MtGox CEO tries to shift blame onto Vinnik and Mizuho
In an effort to nix the allegations brought by former MtGox customers, Mark Karpeles says Alexander Vinnik and Mizuho should bear the brunt of responsibility for customer losses.
There are several US lawsuits related to the collapse of notorious bitcoin exchange MtGox that name Mark Karpeles, owner and CEO of the ill-fated company, as a defendant. In one of these lawsuits, Gregory Pearce, a Pennsylvanian customer of MtGox, claims one count of negligence and one count of fraud against Karpeles. Pearce brings these claims on behalf of himself and the “Mt. Gox Class.”
On September 6, 2019, Karpeles filed his answer to the plaintiff’s complaint, trying to shift the blame for the losses suffered by MtGox’s customers to Alexander Vinnik and Mizuho Bank.
Gregory Pearce created an Mt. Gox account in November of 2013, and he provided Mt. Gox with his West Chester, Pennsylvania, address, as well as proof of his identity. As a result of Mt. Gox’s virtual presence, a total of 19,208 addresses associated with Mt.
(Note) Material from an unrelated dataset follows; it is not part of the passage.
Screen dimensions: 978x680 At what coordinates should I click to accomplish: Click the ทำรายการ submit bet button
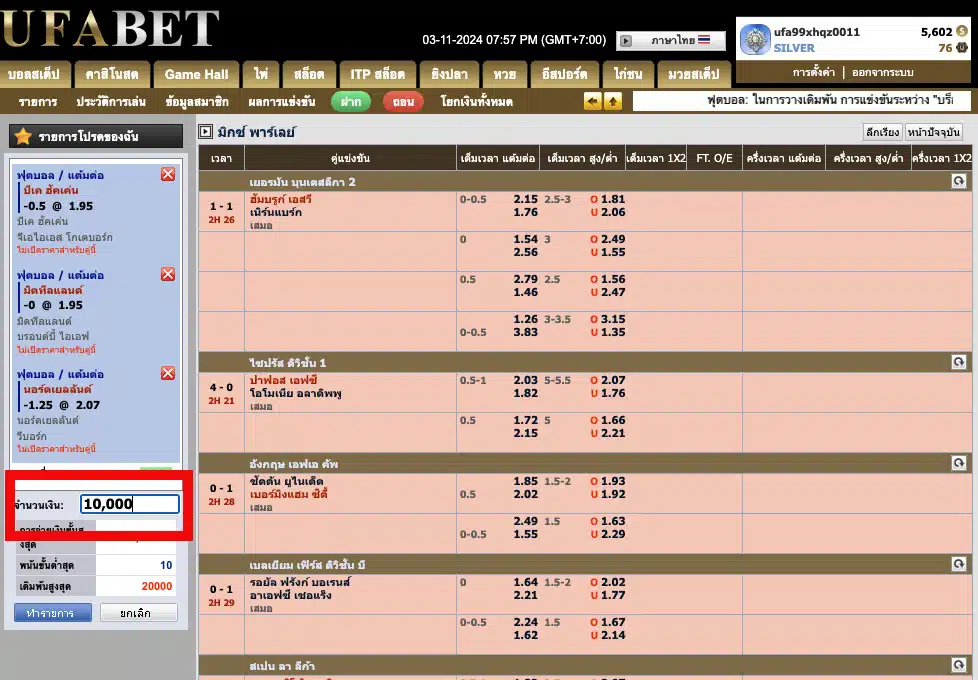(52, 612)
Gox accounts came from Pennsylvania. After creating his account with Mt. Gox, Pearce transferred his previously purchased bitcoins to his Mt. Gox account and began to sell and trade through the Exchange.
In January 2014, Pearce converted some of his bitcoin to fiat currency with the intention of immediately withdrawing $5,900 from his Mt. Gox account. Pearce never received his funds, and, on February 10, 2014, he received a message from Mt. Gox’s customer support indicating that all international withdrawals were delayed. During this same time, Pearce attempted to cancel his fiat currency withdrawal request and move his entire Bitcoin balance out of Mt. Gox, but his attempts to transfer his Bitcoin balance out of the Exchange also failed.
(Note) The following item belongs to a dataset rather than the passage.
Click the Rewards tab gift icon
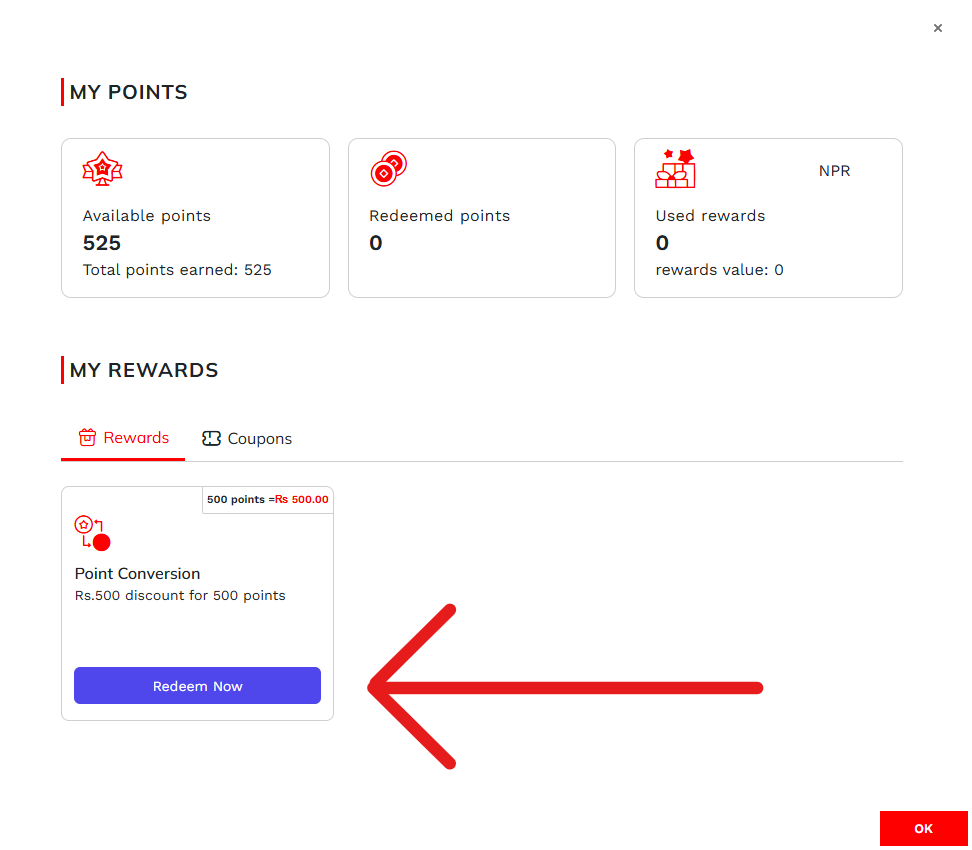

At no point prior to, or during the transfer of his bitcoins into the Mt. Gox Exchange did Mt. Gox notify Pearce that Mt. Gox had suffered any type of computer “bug”; Mizuho was no longer providing withdrawal services to Mt. Gox users; and both bitcoin and fiat currency funds would be permanently inaccessible. Pearce claims that he would not have opened his account with Mt. Gox or transferred his bitcoins into the Exchange, or would have taken immediate steps to withdraw his bitcoins from the Exchange, if he had known that: Mizuho was interfering with Mt. Gox’s ability to service users; his ability to make cash withdrawals from the exchange would be materially compromised; the security of Mt. Gox had been compromised; or Mt. Gox intended to go offline and declare bankruptcy.
Pearce initiated this class action suit against Karpeles and Mizuho in January 2018 but in August 2018, the Court found it did not have personal jurisdiction over Mizuho and dismissed it. In July this year, the Court nixed Karpeles’ motion to dismiss for alleged lack of jurisdiction, so the case against MtGox’s CEO continues.
In his response, filed with the Pennsylvania Eastern District Court on September 6, 2019, Karpeles argues that there is no proof that he stole money from the Exchange. However, he stresses that, in July 2017, the US Federal Prosecutors charged Alexander Vinnik, a Russian citizen, with laundering 530,000 of the stolen MtGox bitcoins through his WME wallets and other accounts.
Further, Karpeles argues that Mizuho Bank bears significant responsibility for the specific damages alleged by the plaintiff. According to Karpeles, Mizuho is an indispensable party to the litigation.
According to Karpeles, Pearce has failed to include “necessary and indispensable parties” and therefore the action has to be dismissed.